In Scotland landlords already have to licence HMOs. And from April all Scottish landlords will require a licence, no matter what type of rental properties they own.

In both Scotland and England and Wales, licensing of HMOs has been introduced primarily, say the legislators, as a safety measure particularly aimed at reducing the fire hazard in student digs. It is just the type of larger three storey properties typically rented as student bedsits that pose the biggest risks, they say.

However, the licensing of all landlords in Scotland has been introduced in the context of curbing anti-social behaviour by tenants. And there are some elements of this in the licensing of HMOs in England and Wales as well.

It was the Housing Act 2004 which brought in the requirement for HMO licensing in England and Wales. Other Housing Act measures included the introduction of the controversial Home Information Packs that from 2007 will be needed before properties can be sold, and the requirement that landlords participate in deposit protection schemes - as from next October.

Houses in multiple occupation are already subject to special rules and in some areas registration schemes, while many local authorities and universities already run voluntary landlord accreditation schemes. Local authority environmental health departments have always had powers to require work to be carried out to make sure that HMO properties are adequate and safe. However, the Housing Act provisions which come into effect next month will require all those properties within the statutory definition to be licensed.

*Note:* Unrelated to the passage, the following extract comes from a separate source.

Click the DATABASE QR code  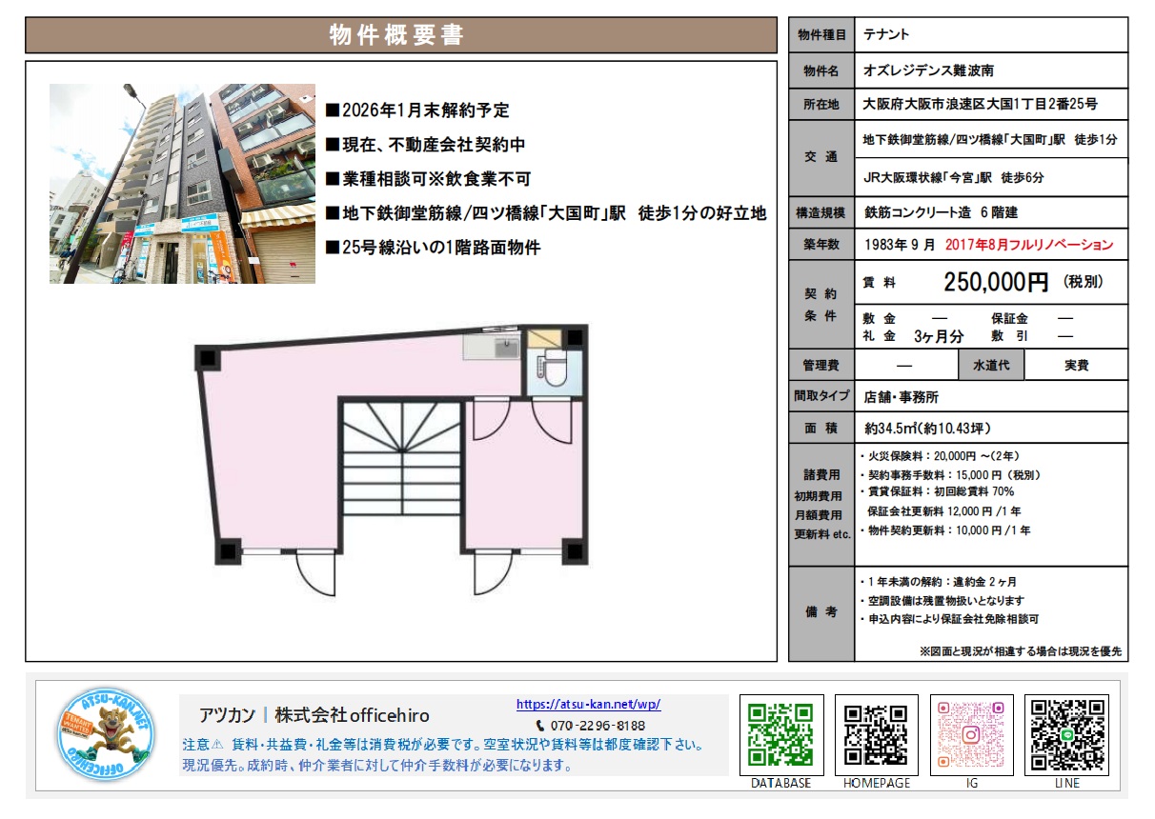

Licensing will be in the hands of local authorities, which appear to be in various stages of preparedness. Some have yet to set their level of fees. Brighton & Hove, for example, has said it will set its licensing fees on 30 March and that it 'hopes' to have application forms ready very shortly after that date.

It is clear there will certainly be variations from local authority to local authority, especially on the level of fees, but also the promptness of inspections and other assessments.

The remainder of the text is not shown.